Written exercise:
Arrange the listing as a numbered list, starting at the line that has "At what coordinates" and running through the end of the listing. Omit blank lines and leave the pictures out.

Records to process:

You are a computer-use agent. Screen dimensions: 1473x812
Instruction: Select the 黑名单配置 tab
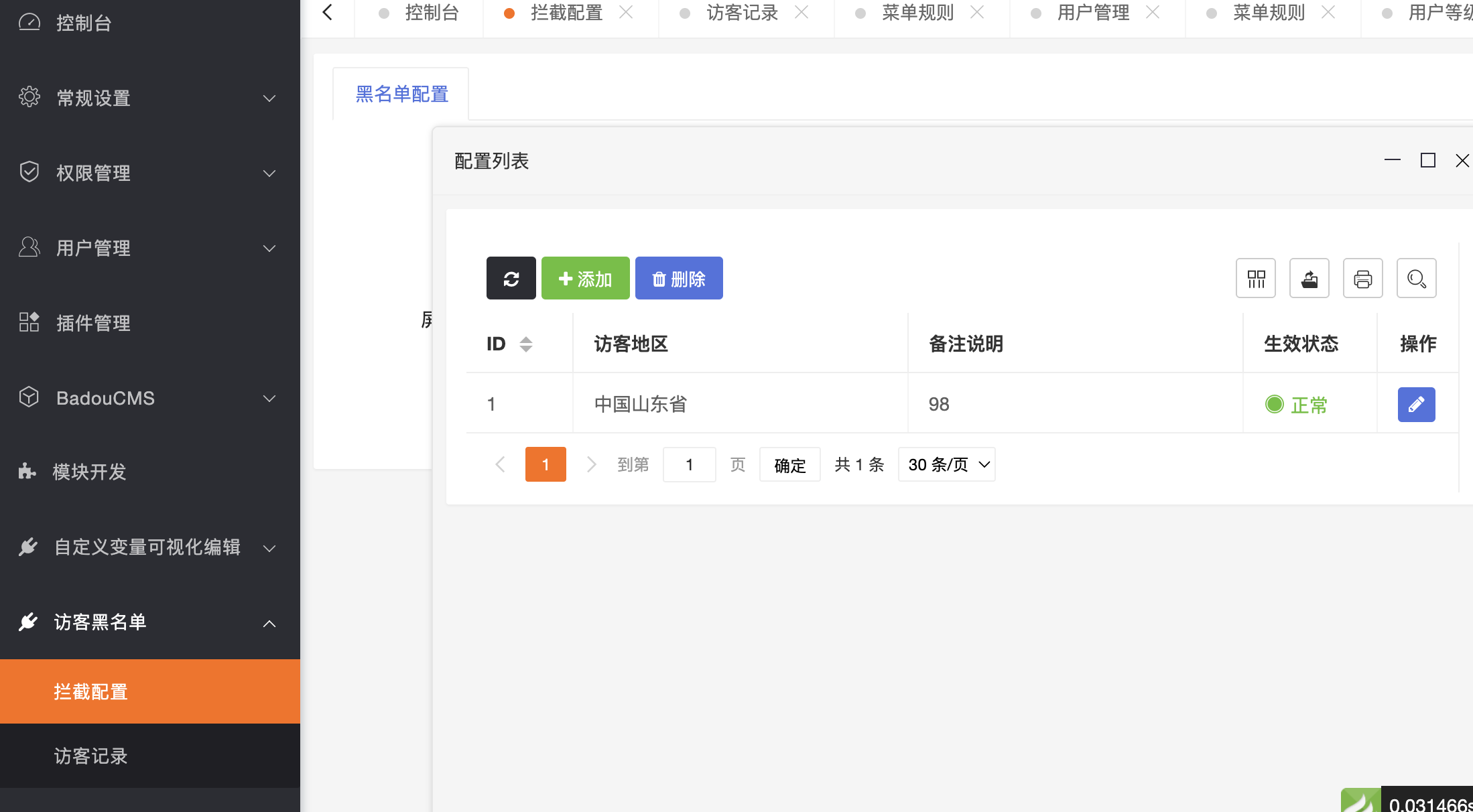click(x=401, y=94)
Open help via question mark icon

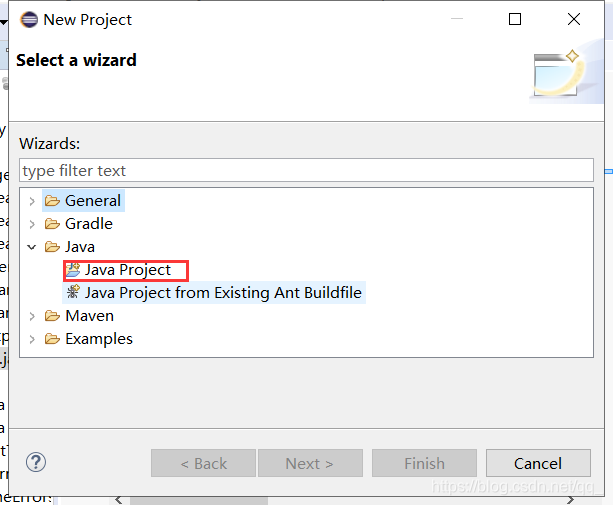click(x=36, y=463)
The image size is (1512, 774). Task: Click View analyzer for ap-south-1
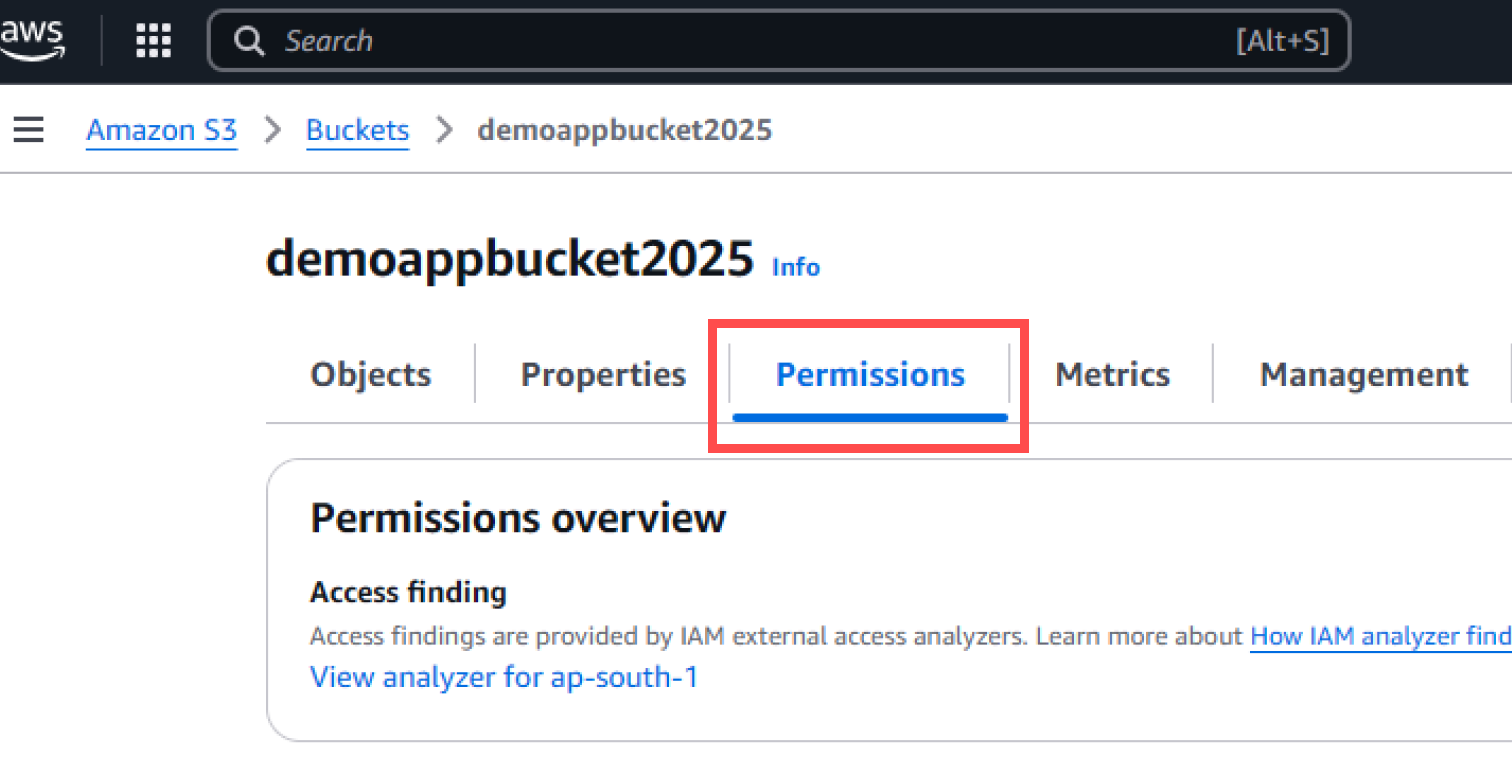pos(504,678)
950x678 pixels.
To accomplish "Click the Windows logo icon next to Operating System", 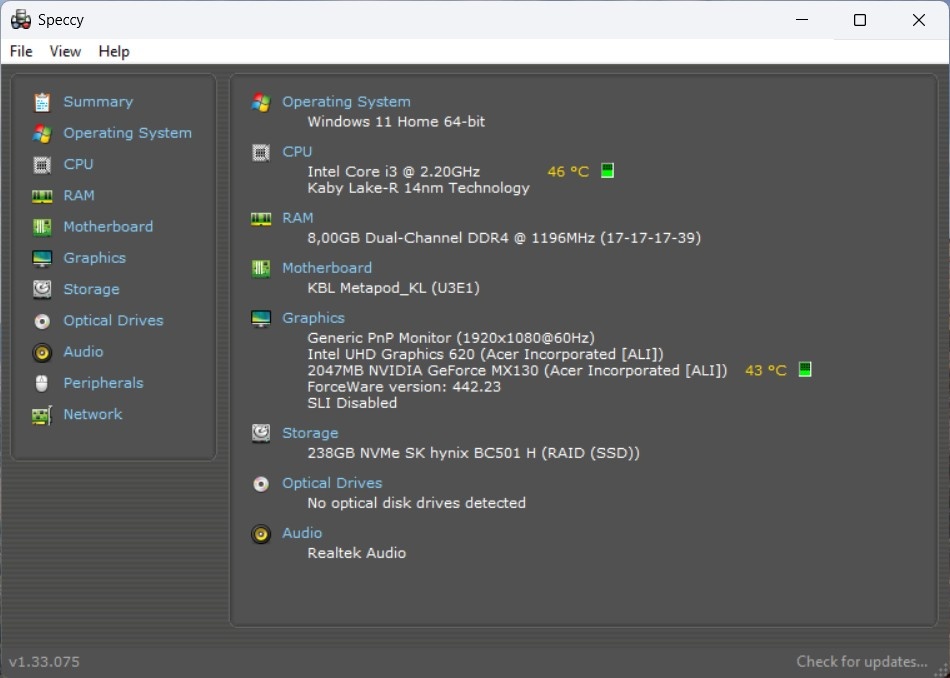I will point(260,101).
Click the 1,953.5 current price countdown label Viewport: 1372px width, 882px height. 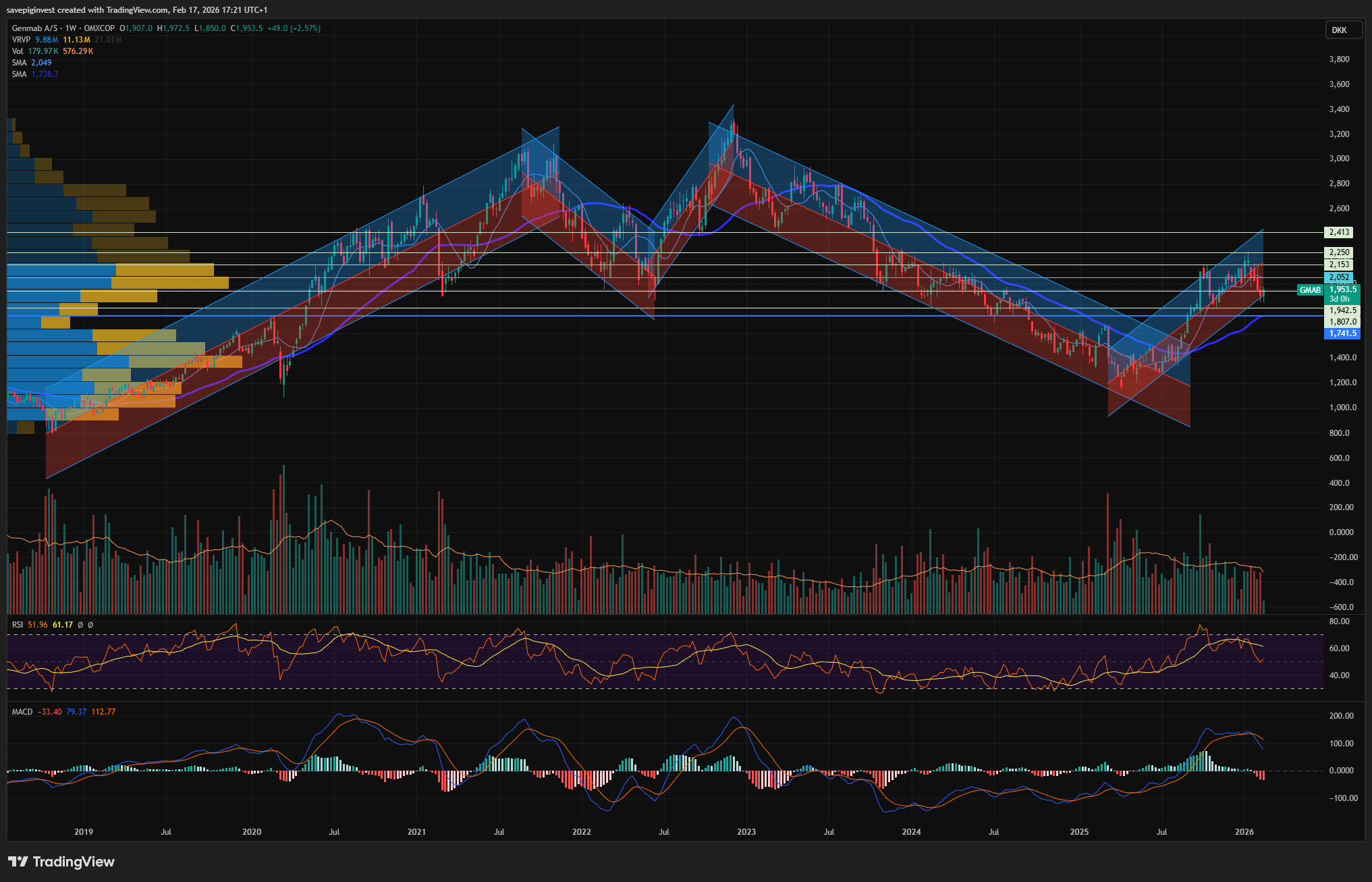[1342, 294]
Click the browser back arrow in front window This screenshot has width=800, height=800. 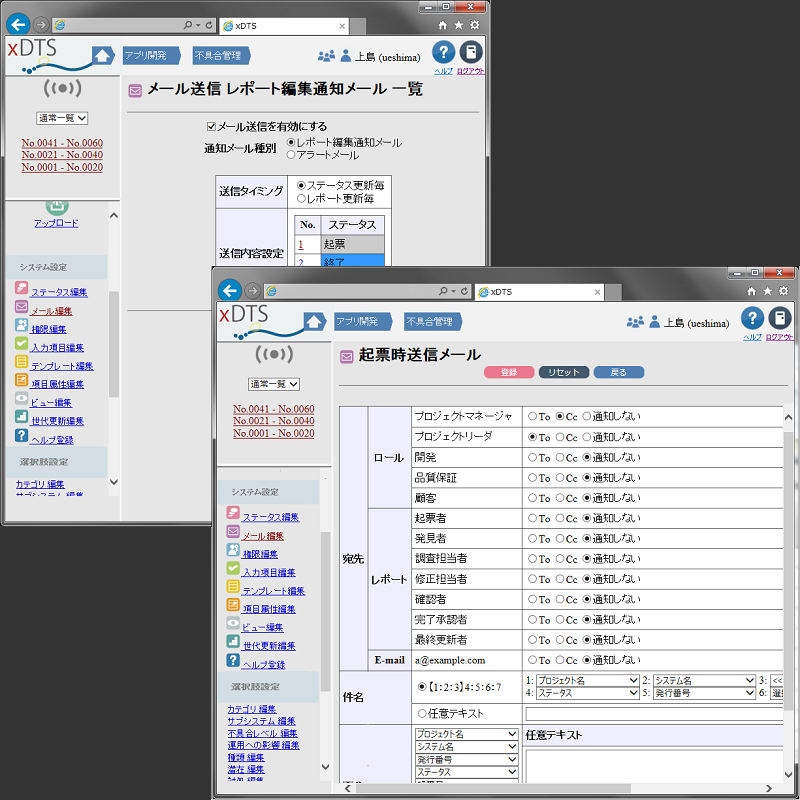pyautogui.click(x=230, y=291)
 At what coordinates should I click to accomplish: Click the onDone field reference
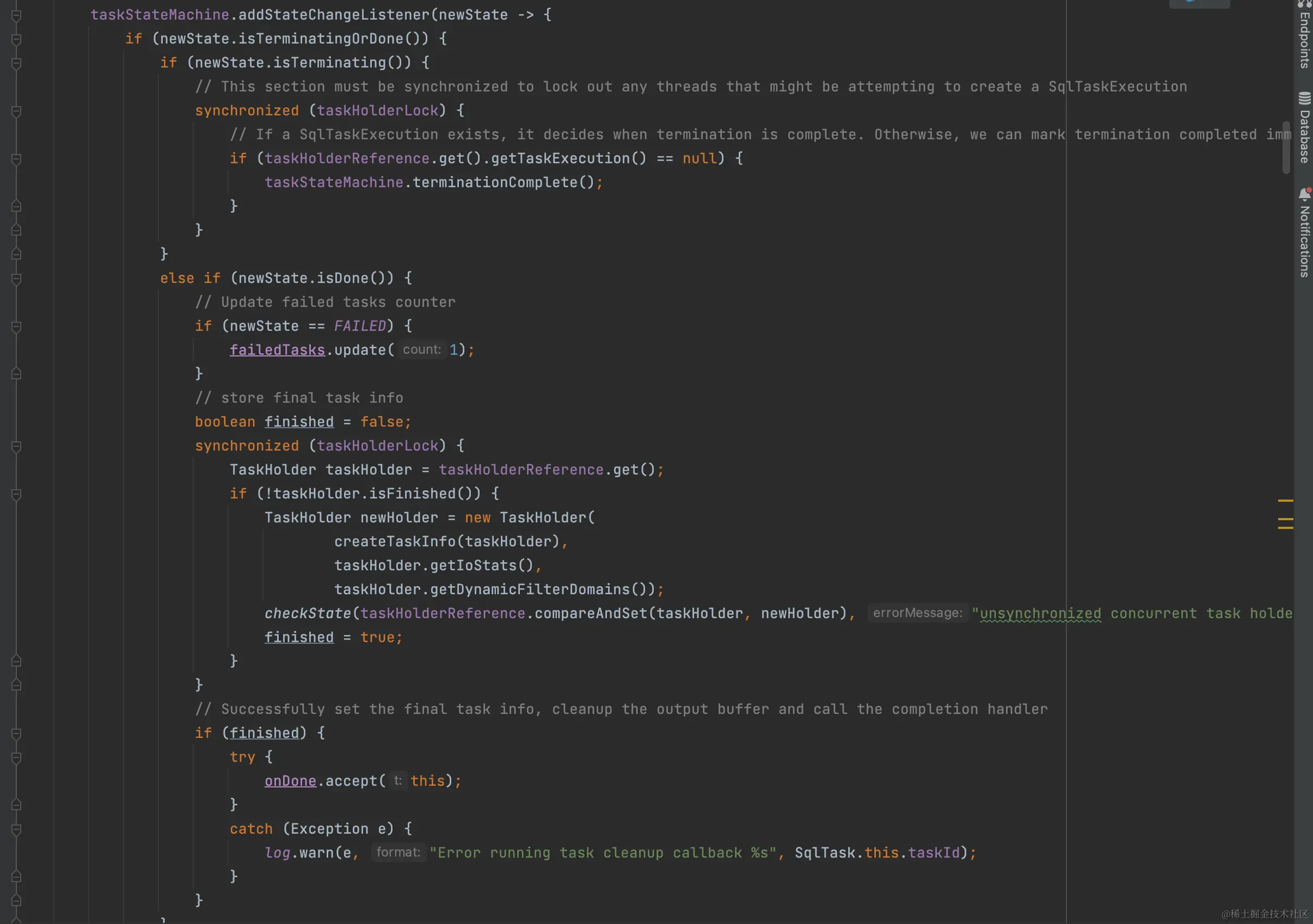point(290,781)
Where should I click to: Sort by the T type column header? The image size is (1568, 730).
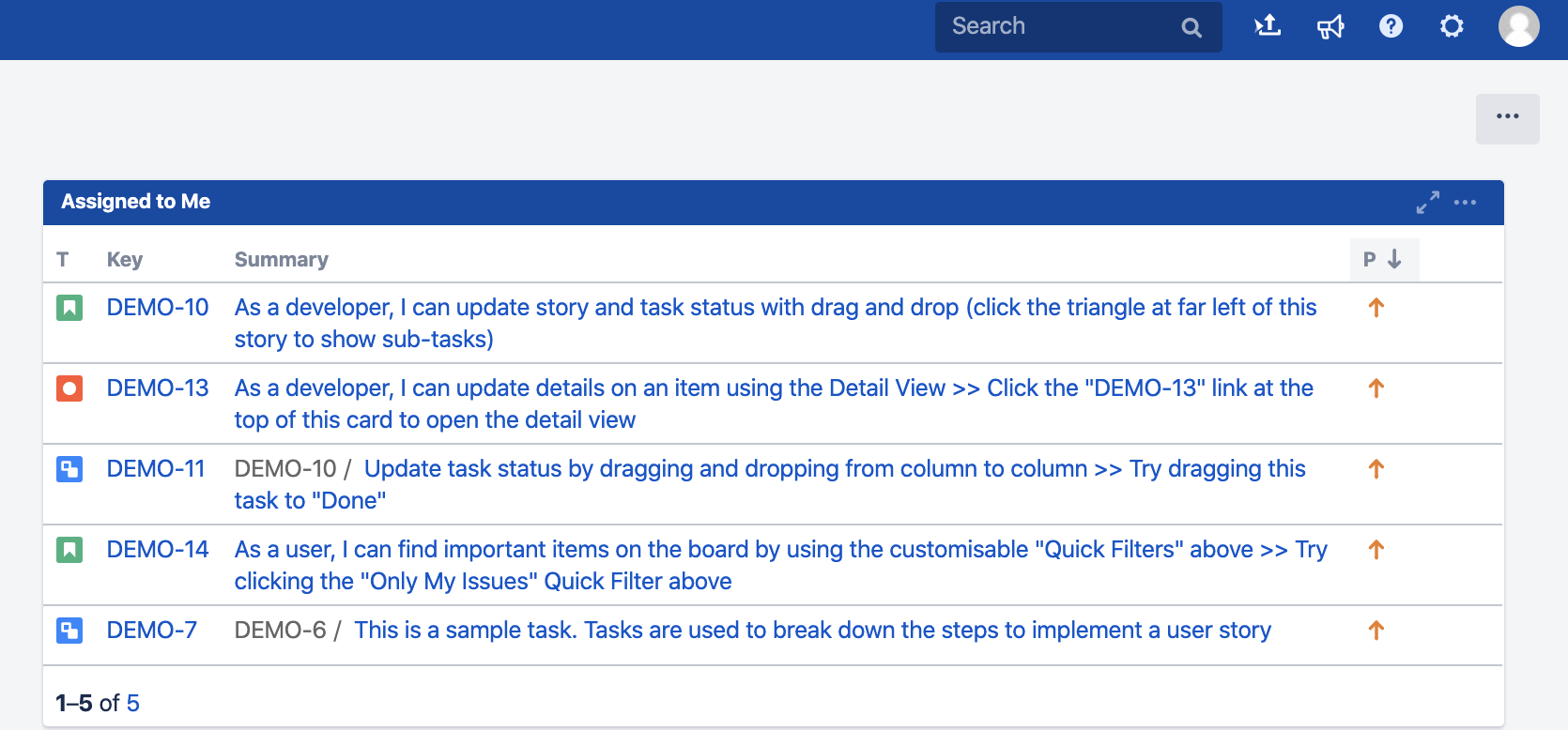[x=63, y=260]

Solution to the problem:
1.  At what coordinates should I click to accomplish: Click the onDone field reference
2. point(290,781)
3. Where should I click to: Sort by the T type column header? The image size is (1568, 730).
4. [x=63, y=260]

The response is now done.